Erdoğan “lâ yüs’el” değil, sorgulanamaz, eleştirilemez değil ama Filistin konusunda Erdoğan’a yüklenmek, vücudu ok ve kılıç darbeleriyle delik deşik olmuş bir gaziyi “hiçbir şey yapmamakla” suçlamak kadar haksızlık ve hadsizlik olur.
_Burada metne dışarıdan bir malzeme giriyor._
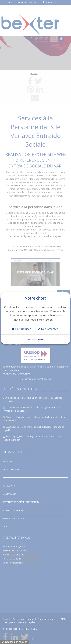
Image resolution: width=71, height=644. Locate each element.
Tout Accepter (48, 329)
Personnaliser (36, 339)
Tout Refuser (21, 329)
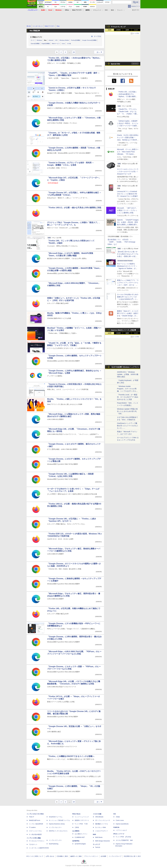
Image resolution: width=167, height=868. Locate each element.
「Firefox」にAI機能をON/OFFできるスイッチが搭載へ (71, 756)
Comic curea (120, 820)
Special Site (115, 64)
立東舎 (77, 827)
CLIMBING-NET (80, 837)
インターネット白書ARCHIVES (39, 848)
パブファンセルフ (121, 830)
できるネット (33, 844)
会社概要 (103, 856)
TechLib (98, 847)
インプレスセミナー (55, 827)
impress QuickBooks (122, 824)
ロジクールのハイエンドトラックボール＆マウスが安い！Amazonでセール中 (128, 172)
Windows (39, 40)
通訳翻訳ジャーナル (101, 824)
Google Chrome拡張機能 (89, 40)
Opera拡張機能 (35, 43)
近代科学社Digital (80, 844)
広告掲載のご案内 (62, 856)
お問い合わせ (50, 856)
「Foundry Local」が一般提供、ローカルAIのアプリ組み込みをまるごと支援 (128, 397)
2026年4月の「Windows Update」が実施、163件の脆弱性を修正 (128, 374)
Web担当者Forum (34, 820)
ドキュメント (97, 10)
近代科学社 (76, 841)
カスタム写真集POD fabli (124, 840)
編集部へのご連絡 (76, 856)
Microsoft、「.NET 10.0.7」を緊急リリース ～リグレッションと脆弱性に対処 (127, 210)
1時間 (109, 30)
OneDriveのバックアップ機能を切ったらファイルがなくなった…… (128, 426)
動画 (112, 10)
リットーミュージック (82, 817)
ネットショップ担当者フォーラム (59, 820)
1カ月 (136, 30)
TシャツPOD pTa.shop (123, 837)
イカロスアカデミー (101, 831)
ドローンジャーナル (35, 831)
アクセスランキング (118, 27)
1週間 (127, 30)
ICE (114, 814)
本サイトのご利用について (35, 856)
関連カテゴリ (37, 37)
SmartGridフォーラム (56, 817)
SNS (106, 10)
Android (51, 40)
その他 (69, 43)
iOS (56, 40)
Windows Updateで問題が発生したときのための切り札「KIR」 (127, 411)
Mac (45, 40)
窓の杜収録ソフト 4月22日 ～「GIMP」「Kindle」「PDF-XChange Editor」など (122, 242)
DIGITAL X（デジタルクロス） (59, 831)
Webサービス (56, 43)
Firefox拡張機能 (75, 40)
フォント (120, 10)
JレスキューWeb (100, 827)
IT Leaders (32, 827)
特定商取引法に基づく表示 (132, 856)
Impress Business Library (57, 824)
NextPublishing (54, 844)
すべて (33, 40)
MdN (94, 834)
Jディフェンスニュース (103, 820)
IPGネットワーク (119, 834)
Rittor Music (76, 814)
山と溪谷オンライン (81, 834)
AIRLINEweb (99, 817)
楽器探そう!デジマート (82, 820)
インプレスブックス (55, 840)
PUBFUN (116, 827)
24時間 (118, 30)
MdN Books (99, 837)
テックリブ (96, 844)
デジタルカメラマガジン (37, 841)
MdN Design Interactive (102, 841)
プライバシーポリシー (91, 856)
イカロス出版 (97, 814)
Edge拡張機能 (46, 43)
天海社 (118, 817)
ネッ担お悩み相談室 (35, 834)
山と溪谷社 (76, 831)
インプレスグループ (115, 856)
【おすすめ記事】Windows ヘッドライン (125, 367)
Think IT (31, 817)
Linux (63, 43)
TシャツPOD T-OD (81, 824)
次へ (100, 52)
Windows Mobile (64, 40)
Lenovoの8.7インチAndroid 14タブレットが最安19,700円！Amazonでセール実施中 (127, 194)
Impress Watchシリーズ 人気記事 (123, 330)
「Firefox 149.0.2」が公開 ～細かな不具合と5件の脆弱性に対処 (74, 208)
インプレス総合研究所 (36, 824)
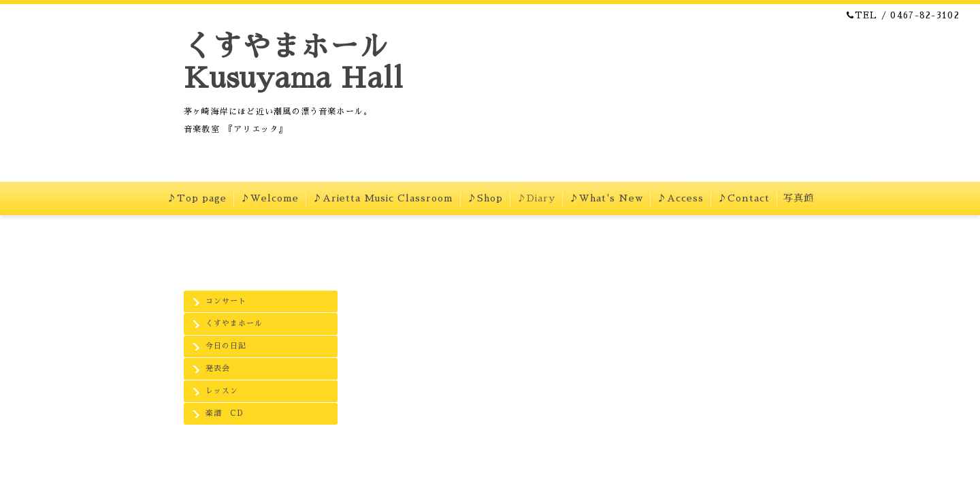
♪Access (680, 198)
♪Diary (536, 198)
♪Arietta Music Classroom (382, 198)
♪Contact (743, 198)
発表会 (218, 368)
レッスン (222, 391)
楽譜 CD (224, 413)
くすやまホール (234, 323)
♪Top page (197, 198)
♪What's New (606, 198)
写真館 (798, 198)
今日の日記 (226, 346)
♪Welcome (270, 198)
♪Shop (485, 198)
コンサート (226, 301)
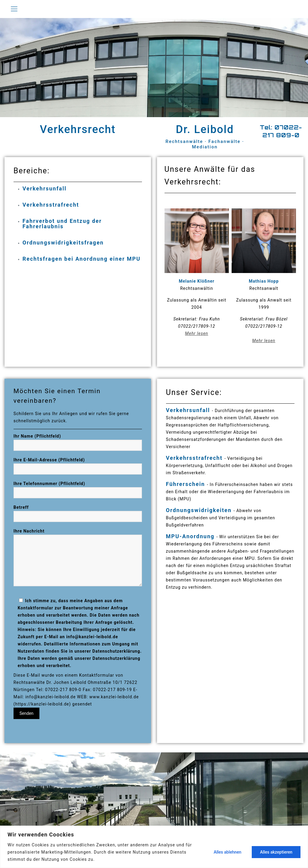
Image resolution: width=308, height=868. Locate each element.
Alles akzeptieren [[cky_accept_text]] (276, 852)
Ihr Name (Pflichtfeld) (78, 442)
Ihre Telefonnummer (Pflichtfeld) (78, 490)
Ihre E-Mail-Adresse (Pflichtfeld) (78, 466)
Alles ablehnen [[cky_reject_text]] (227, 852)
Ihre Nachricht (78, 557)
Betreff (78, 513)
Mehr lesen (196, 333)
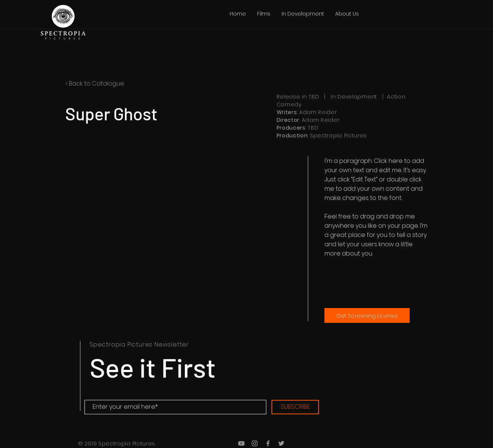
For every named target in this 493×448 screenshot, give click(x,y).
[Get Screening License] (367, 315)
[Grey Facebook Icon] (268, 443)
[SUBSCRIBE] (295, 407)
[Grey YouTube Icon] (241, 443)
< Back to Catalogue (94, 83)
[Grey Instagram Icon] (254, 443)
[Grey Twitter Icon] (281, 443)
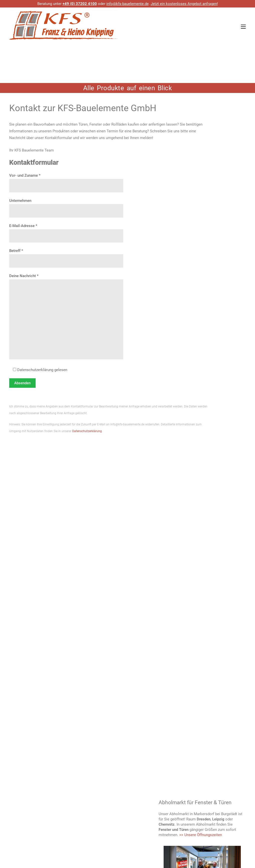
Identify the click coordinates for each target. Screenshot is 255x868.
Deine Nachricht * (66, 317)
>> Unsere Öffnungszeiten (200, 835)
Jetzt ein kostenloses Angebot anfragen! (184, 4)
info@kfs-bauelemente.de (127, 4)
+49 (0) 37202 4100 (80, 4)
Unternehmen (66, 206)
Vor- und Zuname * (66, 181)
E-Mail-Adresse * (66, 231)
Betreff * (66, 256)
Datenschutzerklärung (87, 431)
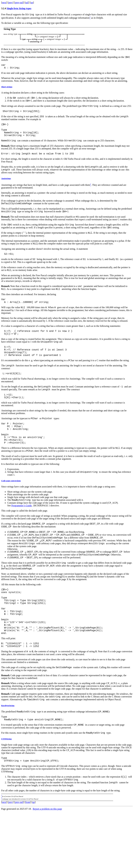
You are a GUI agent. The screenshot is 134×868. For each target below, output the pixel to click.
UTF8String (6, 792)
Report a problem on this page (47, 865)
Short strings (7, 89)
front (28, 859)
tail (27, 2)
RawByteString (8, 756)
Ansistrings (6, 188)
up (32, 2)
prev (10, 2)
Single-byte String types (19, 8)
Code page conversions (11, 512)
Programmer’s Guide (22, 537)
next (4, 2)
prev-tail (19, 2)
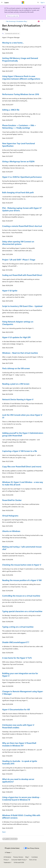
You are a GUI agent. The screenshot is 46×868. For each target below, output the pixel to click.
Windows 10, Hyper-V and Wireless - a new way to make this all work (23, 483)
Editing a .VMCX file (11, 110)
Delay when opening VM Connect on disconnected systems (18, 243)
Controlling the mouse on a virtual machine (21, 596)
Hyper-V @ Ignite (10, 290)
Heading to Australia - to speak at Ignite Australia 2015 (20, 762)
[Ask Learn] (39, 21)
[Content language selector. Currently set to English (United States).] (12, 848)
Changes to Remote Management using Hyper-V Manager (23, 692)
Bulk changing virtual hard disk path (18, 192)
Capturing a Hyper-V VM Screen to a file (20, 451)
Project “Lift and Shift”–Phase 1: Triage (19, 259)
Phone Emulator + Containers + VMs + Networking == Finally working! (19, 126)
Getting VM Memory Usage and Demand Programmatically (20, 59)
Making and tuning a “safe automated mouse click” (22, 548)
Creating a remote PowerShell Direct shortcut (22, 226)
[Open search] (38, 2)
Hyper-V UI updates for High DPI (16, 337)
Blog (26, 857)
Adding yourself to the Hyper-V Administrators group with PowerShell (23, 434)
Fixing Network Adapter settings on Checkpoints (18, 323)
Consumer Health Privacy (19, 860)
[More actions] (42, 21)
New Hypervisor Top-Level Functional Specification (19, 145)
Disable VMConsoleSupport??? (16, 642)
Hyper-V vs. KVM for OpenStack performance (22, 177)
Türkiye, Batı’nın bu coğrafyada yaptığı kurgunun merkez hedefinde bir ülke. Osmanlı’nın devamı olarak, bir devlet geleneğine, tecrübeye, dinamik bir topluma sahip olarak, Türkiye sürekli mercek altında bir ülke. 100 yıldır başımıza gelenler, darbeler, toplumsal hadiseler, terör, içerdeki kavgalar, kutuplaşmalar, ekonomik krizler, baskılar, yasaklar, hepsi Batı’nın o kurgusunu, İsrail’in varlığını korumak adına sahnelendi. Erdoğan’ın da ifade ettiği gibi, 27 Mayıs darbesi, 12 Eylül, 28 Şubat hep İsrail’in çevre güvenliğini sağlamak, Batı’nın kurgusunu tahkim etmek için icra edildi.

Davos’taki “one minute” çıkışından sonra Erdoğan’ın başına gelenlere hepimiz bizzat şahit olduk: İçimizdeki İsrail ve ABD ajanı FETÖ, Erdoğan’ın Mossad’ın etkisinden çıkarmak için atadığı MİT’in Başkanını tutuklamak istedi. Sonra Gezi olaylarıyla sokağı karıştırmak istediler. 17-25 Aralık’ta yargı darbesiyle Erdoğan’ın oğlunu almak istediler, 15 Temmuz’da kanlı bir darbe girişiminde bulundular.

Erdoğan hepsinden aklıyla, dirayetiyle, cesaretiyle, yaralanmış ama sağ çıktı. Durmadılar, durmayacaklar. Altılı Masa da, İBB üzerinden elde edilen milyarlarca Lira yolsuzluk parasıyla siyaseti kurgulama girişimleri de aynı saldırıların devamıydı. Dahası da gelecektir.

Hangimiz Erdoğan kadar gövdemizi İsrail’in ve Batı’nın önüne koyduk? Hangimiz onun kadar cesur olduk? Hangimiz ailemizden, hatta kendi serimizden vazgeçerek durmaksızın, duraklamaksızın böyle bir mücadele verdik?

Türkiye de Erdoğan da başladıkları bu mücadeleyi sürdürüyorlar. Mücadeleyi akıl, temkin ve sabır üzerinden ilerletiyorlar.

Evet Gazze konusunda bizim sabrımız kalmadı, akıl ve temkine sığınacak mecalimiz yok ama işte devlet adamını bizden ayıran bu. Biz “ne olacaksa olsun artık” sabırsızlığıyla kıvranırken, devlet adamı en ön cephede savaşıyor ama soğukkanlılığını da koruyor. O sayede Türkiye İsrail karşısında bir güç, Batı’nın kurgusunu esneten bir diplomasiyle yükseliyor.

Bir rüzgâr eseceğine, bir uyanış, bir diriliş olacağına, Allah’ın yardımının O’nun takdir ettiği anda üzerimize ineceğine, kurgunun, denklemin, bütün planların darmadağın olacağına, büyük bir devrimin yaşanacağına gönülden inanıyoruz. O büyük günü sabırla ve duayla beklerken, öfkemizi de gözyaşımız gibi içimize akıtmaktan başka çaremiz yok."